The room you're in is a reconstruction of an early WYSIWYG HTML editor shipped December 1997, the first Macromedia release that wasn't a CD-ROM authoring tool, the first one to credibly tell a working web designer: don't write the HTML by hand, but don't suffer FrontPage either. This is not that program. This is a browser in 2026 emulating a 1997 Macintosh emulating a typesetting box, and the chrome you're reading this through is Mac OS 8 platinum, faithfully or not, through forty pixels of stacked nostalgia.
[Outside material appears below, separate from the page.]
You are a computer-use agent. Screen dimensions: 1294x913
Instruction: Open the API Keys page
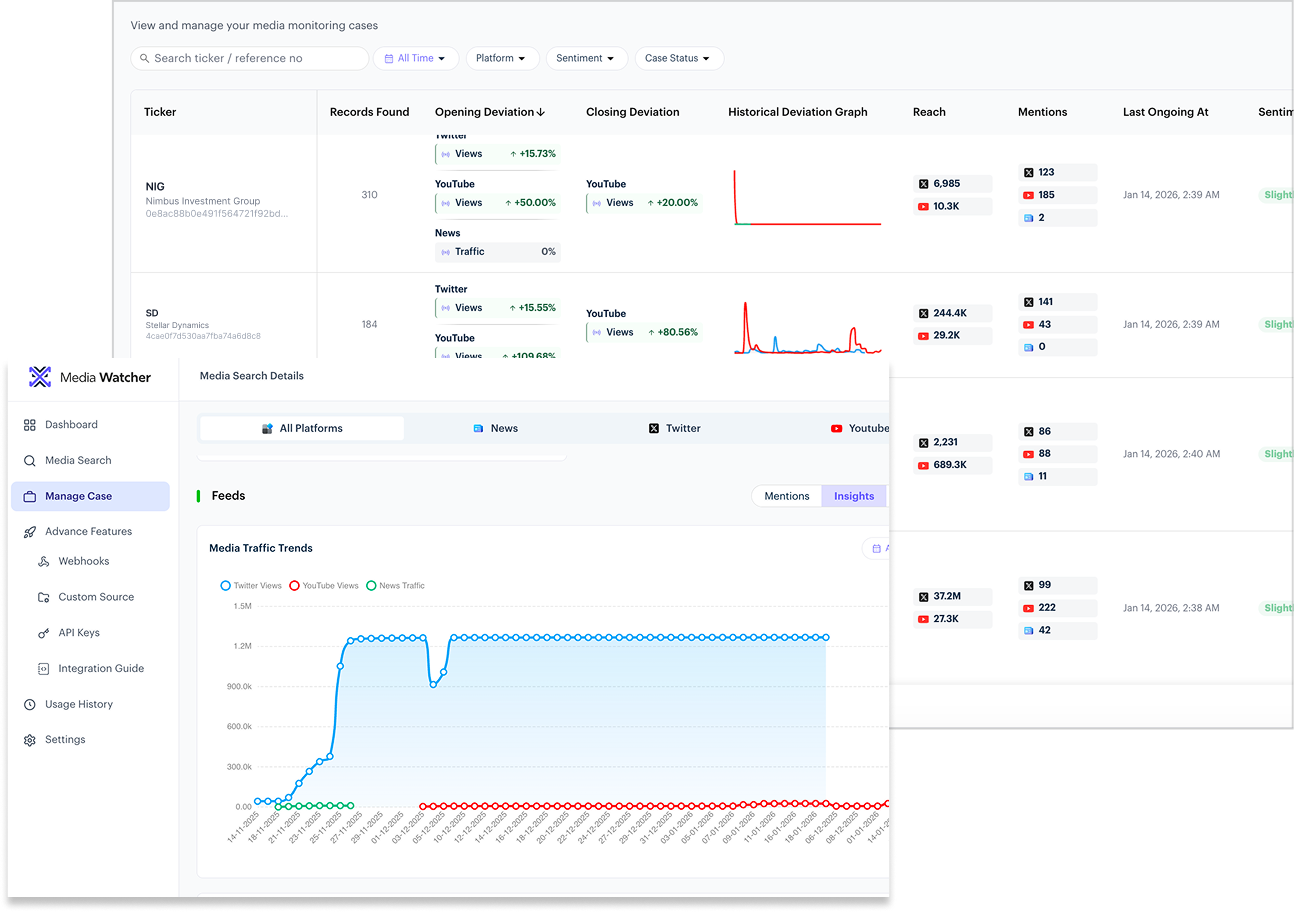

What works in this room. The Objects palette on the left inserts images, tables, horizontal rules, links, anchors, form fields, layers, and rollovers into the visible canvas. The Properties inspector at the bottom is context-sensitive — click an image, the inspector becomes an image inspector; click a table, a table inspector; click a link, a link inspector; and so on. The HTML Source window mirrors the canvas in real time, and edits in either pane propagate to the other — this was the killer feature of Dreamweaver 1.0, the thing that justified the box. Use the Rooms menu at the top right to switch cartridges.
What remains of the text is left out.